Don Martín, hai già fatto molta strada con quello che fai, ma hai sicuramente ancora molta strada da fare. Cosa sogni per il futuro? Il nostro obiettivo principale è ridurre i costi di produzione. Per farlo, dobbiamo produrre su larga scala, costruire partnership con i governi e accedere a finanziamenti. Vogliamo anche portare Matt in più paesi, nelle aree rurali, nei territori dimenticati. Dove non ci sono marciapiedi o marciapiedi, Matt può fare la differenza tra essere reclusi o far parte del mondo. Questo è ciò che vogliamo: cambiare le realtà, una per una.
Dimmi una cosa: come gestisci i momenti di frustrazione? A volte ti viene voglia di gettare la spugna? Sì, molte volte. All'inizio, quando ero all'università, ho avuto pensieri suicidi. La disabilità ti mette sotto un carico emotivo enorme. Ma creare, avviare un'attività, lavorare mi ha salvato. Oggi, ho ancora giornate difficili. Ci sono sfide personali, lavorative ed emotive. Ma c'è anche una convinzione: la vita vale la pena di essere vissuta. Non sarà perfetta, ma ci sarà sempre qualcosa da fare. Cadere e rialzarsi fa parte del processo. E rialzarsi non significa sempre alzarsi in piedi; significa andare avanti con uno scopo.

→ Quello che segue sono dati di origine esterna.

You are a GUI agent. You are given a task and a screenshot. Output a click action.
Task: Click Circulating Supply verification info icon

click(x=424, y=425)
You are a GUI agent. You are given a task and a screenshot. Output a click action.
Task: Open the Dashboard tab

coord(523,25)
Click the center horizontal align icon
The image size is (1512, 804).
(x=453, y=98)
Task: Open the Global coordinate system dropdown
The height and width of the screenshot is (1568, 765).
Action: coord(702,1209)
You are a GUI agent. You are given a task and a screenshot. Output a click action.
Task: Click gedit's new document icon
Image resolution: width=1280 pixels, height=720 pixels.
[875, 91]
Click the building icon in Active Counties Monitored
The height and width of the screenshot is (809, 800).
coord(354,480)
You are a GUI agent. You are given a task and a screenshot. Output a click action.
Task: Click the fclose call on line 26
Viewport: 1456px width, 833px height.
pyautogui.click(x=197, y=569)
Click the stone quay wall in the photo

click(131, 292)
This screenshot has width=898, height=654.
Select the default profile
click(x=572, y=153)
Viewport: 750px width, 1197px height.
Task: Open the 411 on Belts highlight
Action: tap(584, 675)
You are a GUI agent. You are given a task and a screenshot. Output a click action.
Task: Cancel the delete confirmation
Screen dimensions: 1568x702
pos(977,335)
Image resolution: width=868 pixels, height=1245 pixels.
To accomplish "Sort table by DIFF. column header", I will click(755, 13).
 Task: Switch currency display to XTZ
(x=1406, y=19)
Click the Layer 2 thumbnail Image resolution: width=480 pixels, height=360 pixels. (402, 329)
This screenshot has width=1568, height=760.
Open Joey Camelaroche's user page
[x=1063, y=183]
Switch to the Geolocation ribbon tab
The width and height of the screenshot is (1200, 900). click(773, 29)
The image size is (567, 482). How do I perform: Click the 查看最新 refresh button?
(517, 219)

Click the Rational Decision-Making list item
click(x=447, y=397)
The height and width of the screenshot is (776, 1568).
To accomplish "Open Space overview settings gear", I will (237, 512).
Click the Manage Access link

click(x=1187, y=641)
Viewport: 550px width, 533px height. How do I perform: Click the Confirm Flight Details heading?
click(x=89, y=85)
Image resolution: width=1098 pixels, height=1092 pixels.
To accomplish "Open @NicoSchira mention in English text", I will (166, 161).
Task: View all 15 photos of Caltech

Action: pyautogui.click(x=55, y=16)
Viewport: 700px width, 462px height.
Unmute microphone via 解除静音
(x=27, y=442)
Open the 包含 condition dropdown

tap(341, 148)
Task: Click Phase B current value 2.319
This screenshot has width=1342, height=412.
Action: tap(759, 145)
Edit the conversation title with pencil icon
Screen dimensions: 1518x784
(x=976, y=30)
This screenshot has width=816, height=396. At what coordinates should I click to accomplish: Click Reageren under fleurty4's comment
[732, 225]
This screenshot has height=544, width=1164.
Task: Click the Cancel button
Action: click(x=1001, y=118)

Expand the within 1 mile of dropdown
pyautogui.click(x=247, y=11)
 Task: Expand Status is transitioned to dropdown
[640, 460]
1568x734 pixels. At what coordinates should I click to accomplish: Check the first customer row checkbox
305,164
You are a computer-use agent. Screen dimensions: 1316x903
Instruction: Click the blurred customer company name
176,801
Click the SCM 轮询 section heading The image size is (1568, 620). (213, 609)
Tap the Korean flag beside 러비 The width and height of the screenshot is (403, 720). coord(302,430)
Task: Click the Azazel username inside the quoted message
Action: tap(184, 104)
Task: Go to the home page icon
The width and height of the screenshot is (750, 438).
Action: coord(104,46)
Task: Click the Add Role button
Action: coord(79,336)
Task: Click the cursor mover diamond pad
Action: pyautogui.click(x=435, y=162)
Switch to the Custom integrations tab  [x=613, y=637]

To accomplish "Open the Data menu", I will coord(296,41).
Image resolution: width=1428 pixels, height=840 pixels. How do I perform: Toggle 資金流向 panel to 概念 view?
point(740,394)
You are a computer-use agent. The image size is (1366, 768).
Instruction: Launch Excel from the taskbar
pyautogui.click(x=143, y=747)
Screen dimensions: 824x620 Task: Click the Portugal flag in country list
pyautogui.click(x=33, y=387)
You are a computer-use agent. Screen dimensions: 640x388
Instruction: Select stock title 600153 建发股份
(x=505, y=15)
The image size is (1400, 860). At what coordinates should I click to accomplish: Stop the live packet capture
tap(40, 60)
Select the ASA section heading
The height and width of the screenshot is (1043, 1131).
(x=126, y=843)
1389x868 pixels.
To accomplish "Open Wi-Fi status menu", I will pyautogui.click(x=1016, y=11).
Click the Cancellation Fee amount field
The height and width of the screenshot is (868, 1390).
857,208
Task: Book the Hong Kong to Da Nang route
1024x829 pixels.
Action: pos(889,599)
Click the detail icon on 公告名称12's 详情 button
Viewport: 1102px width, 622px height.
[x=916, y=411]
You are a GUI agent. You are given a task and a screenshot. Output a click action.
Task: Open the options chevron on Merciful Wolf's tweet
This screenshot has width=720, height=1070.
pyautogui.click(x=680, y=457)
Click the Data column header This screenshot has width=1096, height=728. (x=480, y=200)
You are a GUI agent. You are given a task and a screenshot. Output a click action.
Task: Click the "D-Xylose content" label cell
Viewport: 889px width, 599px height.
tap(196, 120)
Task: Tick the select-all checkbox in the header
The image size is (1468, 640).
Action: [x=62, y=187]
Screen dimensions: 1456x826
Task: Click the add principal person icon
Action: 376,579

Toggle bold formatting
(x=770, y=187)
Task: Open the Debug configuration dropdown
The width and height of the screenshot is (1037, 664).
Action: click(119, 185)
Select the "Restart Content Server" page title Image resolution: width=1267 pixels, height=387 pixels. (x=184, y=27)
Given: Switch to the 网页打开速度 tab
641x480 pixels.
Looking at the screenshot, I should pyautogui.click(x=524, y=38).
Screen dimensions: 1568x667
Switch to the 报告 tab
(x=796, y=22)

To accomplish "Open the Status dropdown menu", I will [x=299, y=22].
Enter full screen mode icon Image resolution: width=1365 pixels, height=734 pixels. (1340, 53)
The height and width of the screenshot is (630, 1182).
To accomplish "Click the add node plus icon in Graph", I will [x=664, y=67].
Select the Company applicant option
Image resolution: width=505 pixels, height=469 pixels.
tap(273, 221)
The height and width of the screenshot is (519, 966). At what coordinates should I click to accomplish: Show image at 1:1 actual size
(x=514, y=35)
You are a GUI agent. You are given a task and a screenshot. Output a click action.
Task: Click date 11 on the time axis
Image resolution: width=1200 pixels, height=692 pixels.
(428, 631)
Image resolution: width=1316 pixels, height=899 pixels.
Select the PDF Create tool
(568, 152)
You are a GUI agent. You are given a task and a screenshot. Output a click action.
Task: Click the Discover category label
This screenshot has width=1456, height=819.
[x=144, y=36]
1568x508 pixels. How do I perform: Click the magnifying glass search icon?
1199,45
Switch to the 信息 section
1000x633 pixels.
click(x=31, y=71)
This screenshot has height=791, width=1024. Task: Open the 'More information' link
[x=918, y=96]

E quando parli con me, ricarichi la tua forza interiore e sai che realizzerai molte cose in futuro. Grazie per questo, Martín... Grazie. Mi piace concludere con una frase che ripeto sempre: "Chi non vive per servire, non serve per vivere". Se ognuno di noi contribuisce anche solo un po', ovunque ci troviamo, possiamo cambiare il mondo, aiutando un amico, un vicino o anche uno sconosciuto. È proprio questo il punto. Spero che molte altre persone si uniscano a questa causa. Insieme, possiamo farcela.